**TASK TO COMPLETE**
Of the material below, the lines to be retyped are those from the line containing "The width and height of the screenshot is (933, 768)." through the line containing "666x396 pixels.", inclusive; reproduce them exactly.

◆ ◆ ◆

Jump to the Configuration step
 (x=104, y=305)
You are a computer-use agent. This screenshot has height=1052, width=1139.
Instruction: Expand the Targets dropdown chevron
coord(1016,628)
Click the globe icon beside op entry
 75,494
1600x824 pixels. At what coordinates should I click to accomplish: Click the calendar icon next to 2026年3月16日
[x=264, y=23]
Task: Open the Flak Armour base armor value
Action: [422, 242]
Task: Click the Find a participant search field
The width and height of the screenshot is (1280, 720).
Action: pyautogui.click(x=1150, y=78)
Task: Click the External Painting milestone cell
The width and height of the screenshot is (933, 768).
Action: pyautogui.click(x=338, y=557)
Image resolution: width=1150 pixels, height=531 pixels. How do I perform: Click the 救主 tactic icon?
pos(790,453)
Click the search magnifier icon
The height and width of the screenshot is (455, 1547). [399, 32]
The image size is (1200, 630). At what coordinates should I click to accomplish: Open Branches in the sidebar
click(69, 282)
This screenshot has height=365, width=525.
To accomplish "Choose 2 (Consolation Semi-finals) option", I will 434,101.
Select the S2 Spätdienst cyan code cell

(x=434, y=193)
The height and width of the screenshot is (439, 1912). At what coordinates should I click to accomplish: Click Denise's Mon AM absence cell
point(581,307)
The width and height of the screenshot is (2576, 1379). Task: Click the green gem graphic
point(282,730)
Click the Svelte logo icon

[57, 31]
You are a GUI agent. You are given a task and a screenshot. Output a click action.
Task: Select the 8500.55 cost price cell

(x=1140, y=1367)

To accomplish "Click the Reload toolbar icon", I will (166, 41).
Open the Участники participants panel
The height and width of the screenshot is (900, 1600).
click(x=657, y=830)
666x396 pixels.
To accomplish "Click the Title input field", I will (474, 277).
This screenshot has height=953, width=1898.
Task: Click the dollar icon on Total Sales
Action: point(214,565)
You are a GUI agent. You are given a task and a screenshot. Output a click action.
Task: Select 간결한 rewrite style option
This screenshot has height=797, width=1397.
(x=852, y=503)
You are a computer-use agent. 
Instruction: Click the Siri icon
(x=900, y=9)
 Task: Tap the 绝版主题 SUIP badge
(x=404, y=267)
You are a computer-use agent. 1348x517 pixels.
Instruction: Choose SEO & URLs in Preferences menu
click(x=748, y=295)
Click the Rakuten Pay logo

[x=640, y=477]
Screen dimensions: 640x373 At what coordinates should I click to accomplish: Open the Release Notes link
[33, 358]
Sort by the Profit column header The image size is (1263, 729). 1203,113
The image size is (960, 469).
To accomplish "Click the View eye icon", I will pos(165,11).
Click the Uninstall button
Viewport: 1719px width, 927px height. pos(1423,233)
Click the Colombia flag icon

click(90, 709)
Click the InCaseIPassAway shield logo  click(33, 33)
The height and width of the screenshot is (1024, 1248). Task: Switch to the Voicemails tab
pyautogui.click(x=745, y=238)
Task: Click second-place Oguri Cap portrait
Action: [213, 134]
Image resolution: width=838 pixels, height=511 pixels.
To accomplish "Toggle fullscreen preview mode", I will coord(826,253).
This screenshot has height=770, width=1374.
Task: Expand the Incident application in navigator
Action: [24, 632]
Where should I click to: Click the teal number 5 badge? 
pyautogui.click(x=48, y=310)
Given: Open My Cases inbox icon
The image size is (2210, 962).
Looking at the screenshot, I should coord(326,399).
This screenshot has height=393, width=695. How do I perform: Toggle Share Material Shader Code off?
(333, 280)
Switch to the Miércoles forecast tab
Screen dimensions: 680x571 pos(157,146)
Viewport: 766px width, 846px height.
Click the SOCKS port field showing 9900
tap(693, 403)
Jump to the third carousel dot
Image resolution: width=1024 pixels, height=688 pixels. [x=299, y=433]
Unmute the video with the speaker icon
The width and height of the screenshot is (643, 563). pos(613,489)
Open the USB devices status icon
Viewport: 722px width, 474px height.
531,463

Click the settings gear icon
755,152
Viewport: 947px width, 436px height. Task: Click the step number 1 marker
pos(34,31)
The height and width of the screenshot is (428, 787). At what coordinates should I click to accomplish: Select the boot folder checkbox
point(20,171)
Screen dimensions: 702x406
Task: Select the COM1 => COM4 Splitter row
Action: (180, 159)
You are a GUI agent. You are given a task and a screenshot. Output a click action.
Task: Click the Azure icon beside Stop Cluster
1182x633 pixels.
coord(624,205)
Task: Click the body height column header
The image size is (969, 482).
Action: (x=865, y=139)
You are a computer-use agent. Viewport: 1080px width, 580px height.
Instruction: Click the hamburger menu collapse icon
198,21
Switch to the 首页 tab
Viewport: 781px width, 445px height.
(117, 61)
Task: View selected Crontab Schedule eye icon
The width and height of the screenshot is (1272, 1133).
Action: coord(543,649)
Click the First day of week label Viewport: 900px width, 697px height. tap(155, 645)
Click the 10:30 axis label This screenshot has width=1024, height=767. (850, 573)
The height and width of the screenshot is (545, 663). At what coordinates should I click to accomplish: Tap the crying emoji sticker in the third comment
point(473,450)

◆ ◆ ◆

**WRITTEN RESPONSE**
The width and height of the screenshot is (933, 768).
Action: pyautogui.click(x=338, y=557)
Image resolution: width=1150 pixels, height=531 pixels. How do I perform: Click the 救主 tactic icon?
pos(790,453)
Click the search magnifier icon
The height and width of the screenshot is (455, 1547). [399, 32]
The image size is (1200, 630). At what coordinates should I click to accomplish: Open Branches in the sidebar
click(69, 282)
This screenshot has height=365, width=525.
To accomplish "Choose 2 (Consolation Semi-finals) option", I will 434,101.
Select the S2 Spätdienst cyan code cell

(x=434, y=193)
The height and width of the screenshot is (439, 1912). At what coordinates should I click to accomplish: Click Denise's Mon AM absence cell
point(581,307)
The width and height of the screenshot is (2576, 1379). Task: Click the green gem graphic
point(282,730)
Click the Svelte logo icon

[57, 31]
You are a GUI agent. You are given a task and a screenshot. Output a click action.
Task: Select the 8500.55 cost price cell

(x=1140, y=1367)

To accomplish "Click the Reload toolbar icon", I will (166, 41).
Open the Участники participants panel
The height and width of the screenshot is (900, 1600).
click(x=657, y=830)
666x396 pixels.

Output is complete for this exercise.